Marathon passed three new laws at the recent council meeting. The first covered lighting rules as it concerns sea turtle nesting, the second was to adopt the Anchoring and Mooring law to govern Boot Key Harbor and the third … on pigs.

“I have a little experience with — and don’t take this the wrong way — pigs,” said councilman Dick Ramsay to a huge laugh from the gallery.

The intent of the new law is to allow Marathon residents to keep the animals as pets. Councilman Chris Bull said he didn’t think the law was specific enough.

“I thought [this ordinance] was for indoor pigs, but it talks about pens. And I didn’t see anything about piglets. It doesn’t contemplate a litter of 8 to 12 piglets,” he said.

Bull was the only dissenting vote on the new ordinance.


In other news:

• The City Council instructed staff to immediately post a letter to Monroe County government, regarding a special Keys commission to be formed that will divvy up funds derived from fines levied on Deepwater Horizon for the oil spill. The council publicly discussed its preference for an 11- member committee with a representative of its own choosing.

“[The appointment] should be at our discretion, not theirs,” said councilwoman Ginger Snead.

City Manager Roger Hernstadt said his counterpart in Monroe County Government also floated the idea of partnering on the cost of a lobbyist that would help secure the oil spill monies and also a state grant to pay for wastewater.

“Let’s see if we have a seat at the table before they ask us for a check to dance,” said Marathon Mayor Mike Cinque.

Previously the council had spoken of naming Mayor Cinque, however the letter does not name any specific person.

• The council agreed to discuss a grant to fund an economic study that would be commissioned by Friends of Old 7 at its Jan. 8, 2013 meeting.

• Capt. Chad Scibilia of the Monroe County Sheriff’s Office reported on a rash of burglaries in mid-November including some of occupied residences. He told commissioners that the alleged burglar was in custody and property ready to return before some of the victims woke up and realized what had happened.

• The council agreed to changes to a request to utilize Marathon Community Park to stage a music festival in mid-January. Instead of having a nonprofit group get a permit to sell beer and wine, it has hired a local vendor to do so. Conch Records will pay $1,500 per day for use of the park.

“As long as it stays with beer and wine, I don’t see an issue with the commercial use. More power to you.

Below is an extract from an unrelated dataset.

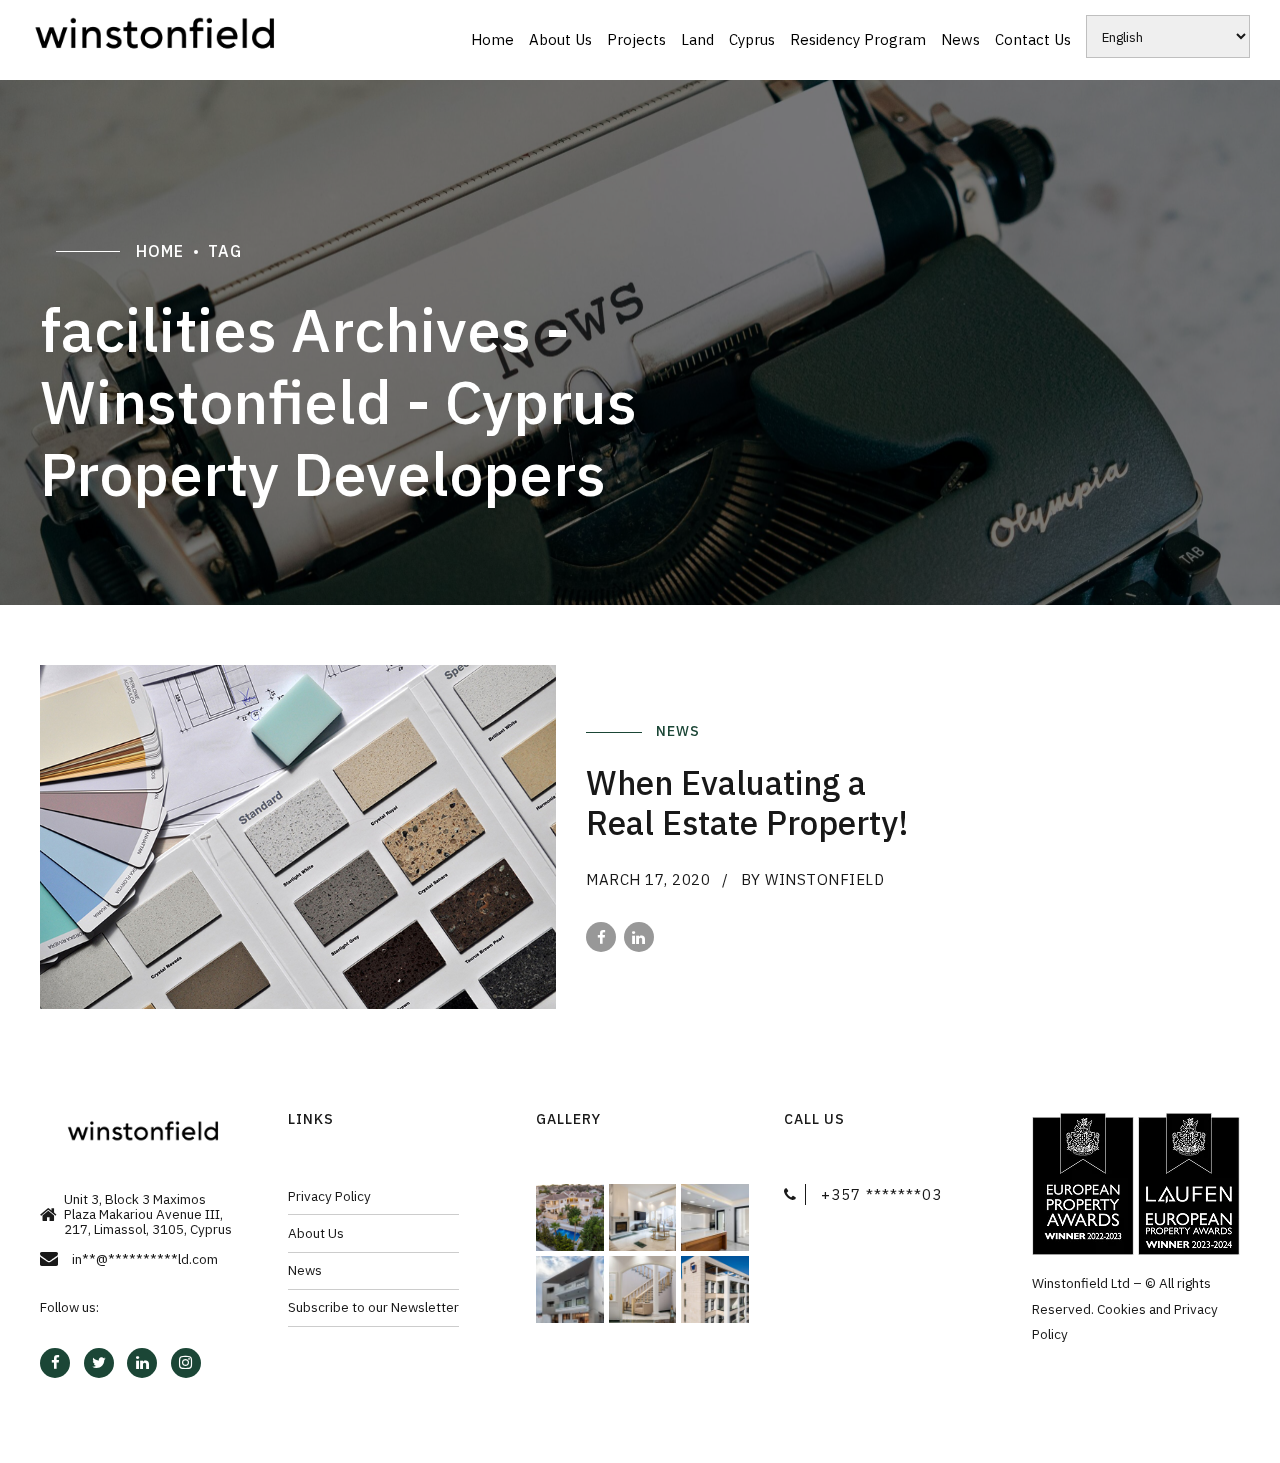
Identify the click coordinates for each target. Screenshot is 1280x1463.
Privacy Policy (329, 1196)
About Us (560, 39)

I hope you make money,” Snead told applicant Cliff Rydell.

• The council accepted a bid of $162,734 to install landscaping in the median of U.S.1. The contract went to Tropic Landscaping and Lawn Maintenance of Homestead. Staff noted that there were no local applicants and that the $20,000 over budget price reflected incomplete data in the planning stages.

“We can’t keep telling landowners in Marathon to improve landscaping and not hold up our end of the bargain,” said Cinque.

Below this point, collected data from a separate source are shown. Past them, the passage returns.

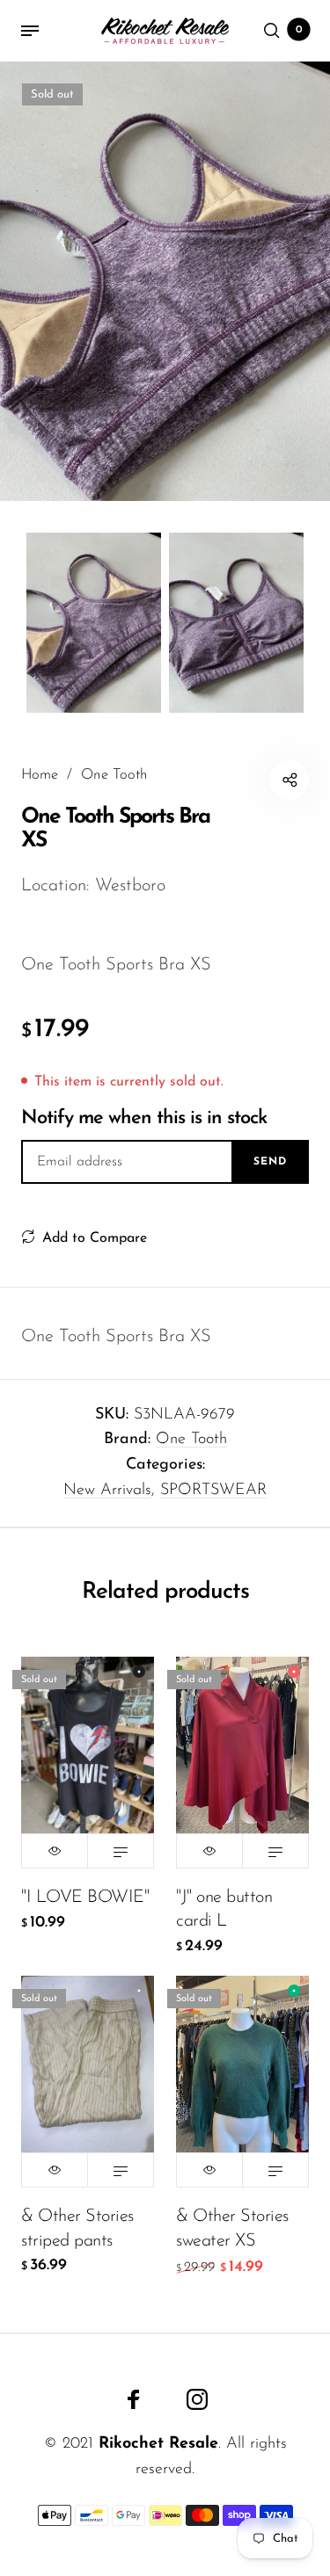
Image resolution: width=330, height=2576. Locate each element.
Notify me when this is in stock (144, 1118)
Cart (299, 30)
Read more (120, 1851)
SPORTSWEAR (213, 1490)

• The city council accepted a land dedication from Charles Zapotocky. The lot fronts the “Lake Edna” quarry pit on Grassy Key.

• The city sent the state a survey specifically outlining the 98th Street City Hall parcel into two separate lots. Originally, the land was acquired with a state grant to be developed as a park. Currently the “back” two-thirds is devoted to parks and recreation use and the “front” one-third for city administration.